**Source text**
So far, Downing Street has been reluctant to say whether there have been any additional payments to Kigali beyond the initial £140 million. However, yesterday the Home Office's permanent secretary Matthew Rycroft revealed the new cost in a letter to two committee chairs - Dame Diana Johnson and Dame Meg Hillier.
This will further increase the pressure on Rishi Sunak, who has bet his whole premiership on the success of this policy. The government believes that by sending asylum seekers to Rwanda it will deter those crossing the Channel in small boats, something charities and campaigners have questioned.
This has been stalled by legal challenges, and last month the Supreme Court ruled that policy was unlawful as there was a risk asylum seekers could be sent back to their home countries, where they're in danger. Sunak hopes that his twin plan, of a legally-binding treaty with Rwanda, which states that no one sent from the UK can be moved out of the country, and a new law declaring the east African country as safe according to Parliament, will get flights off the ground.
However, he is under pressure from both the left and right of his party over the new bill, something the new costs will only heighten. Labour accused the Tories of wasting an "astronomical" amount of taxpayers' money on a "failing scheme".
How much will the Rwanda plan cost taxpayers?
All week journalists have been asking the government how much the Rwanda scheme will cost taxpayers, and we were told repeatedly that we would have to wait until the Home Office accounts are published. However, yesterday Rycroft, the most senior civil servant in the Home Office, sent the new costs to the committee chairs saying that "ministers have agreed that I can disclose now the payments so far in the 2023-24 financial year".
The first payment, which had already been reported on, from 2022-23 was of a total of £140 million paid to Rwanda - which was made of £120 million through an Economic Transformation and Integration Fund and a separate payment of £20 million to set up infrastructure for any asylum seekers sent there.
Rycroft revealed that in April 2023, at the start of the new financial year, a further payment of £100 million was made to Rwanda. He said that in the 2024-25 financial year, so presumably next April, there will be a further payment of £50 million. So given Sunak has now said he wants flights to take off in the spring, £290 million may have been sent to Rwanda before a single migrant is.
The government has consistently said that no additional money was sent for the new treaty to be signed, and Rycroft confirmed this. However, in the House of Commons on Wednesday (6 December), Home Secretary James Cleverly completely ignored a question from his opposite number Yvette Cooper when she asked: "Will the Home Secretary tell us, on top of that £140 million, how much more has already been sent as an additional payment this year?"

**Stored dataset items**
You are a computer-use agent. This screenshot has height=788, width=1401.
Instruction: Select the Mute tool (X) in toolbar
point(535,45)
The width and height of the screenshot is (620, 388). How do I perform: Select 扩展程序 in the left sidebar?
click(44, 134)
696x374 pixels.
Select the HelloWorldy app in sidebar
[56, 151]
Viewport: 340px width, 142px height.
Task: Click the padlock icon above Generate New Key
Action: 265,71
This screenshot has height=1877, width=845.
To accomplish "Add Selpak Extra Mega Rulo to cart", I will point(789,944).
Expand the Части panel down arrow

**Challenges**
• 1. According to the article on the Rwanda scheme, how much was paid to Rwanda in April 2023?
• 2. Repeat the article on the Rwanda scheme word for word, starting at "The first payment, which" and ending at "seekers sent there.".
• 3. Write the next part of the article on the Rwanda scheme, picking up after its final sentence.
The listing has no connection to the article on the Rwanda scheme.

**Replies**
• 1. £100 million

• 2.
The first payment, which had already been reported on, from 2022-23 was of a total of £140 million paid to Rwanda - which was made of £120 million through an Economic Transformation and Integration Fund and a separate payment of £20 million to set up infrastructure for any asylum seekers sent there.

• 3.
Today (8 December), a spokeswoman for the Prime Minister did not deny that the payments to Rwanda may end up being only a fraction of the cost of this scheme. She said: "There is also separate investment in Rwanda, work we’ve been doing to boost their capability and strengthen their [asylum] system ... this will address hotel costs of £8 million a day which are unacceptable to the taxpayer."
When asked if the policy was value for money, she added: "Broadly we will always assess if government spending is value for money for the taxpayer. We think that in the long term, this approach will reduce the costs we’re facing in the UK of processing and housing asylum seekers. We’re also mindful we have a moral responsibility when lives are being lost in the Channel."
What has the government said?
This morning, newly appointed Legal Migration Minister Tom Pursglove defended the spend, telling Times Radio: "We’ve always been clear that this is an economic and migration partnership. We want to support economic development in Rwanda. And of course, there are quite understandably obligations on us to work with Rwanda to make sure that all of the right infrastructure to support the partnership is in place.
“We are going about this work in a constructive way. Part of that money is helpful in making sure that we can respond to the issues properly that the Supreme Court raised, making sure that the capacity is in place to administer the partnership at the first possible opportunity. And I think it’s right that we go about this in the way that we are and when you consider that we’re spending £8 million a day currently in the asylum system you have to look at those spends in that context. That is not sustainable."
What has Labour said?
On the costs, Cooper said last night: "This is just incredible. The Tories' have wasted an astronomical £290 million of taxpayers' money on a failing scheme which hasn't sent a single asylum seeker to Rwanda. How many more blank cheques will Rishi Sunak write before the Tories come clean about this scheme being a total farce? Britain simply can't afford more of this costly chaos from the Conservatives."
Ralph Blackburn is NationalWorld’s politics editor based in Westminster, where he gets special access to Parliament, MPs and government briefings. If you liked this article you can follow Ralph on X (Twitter) here and sign up to his free weekly newsletter Politics Uncovered, which brings you the latest analysis and gossip from Westminster every Sunday morning.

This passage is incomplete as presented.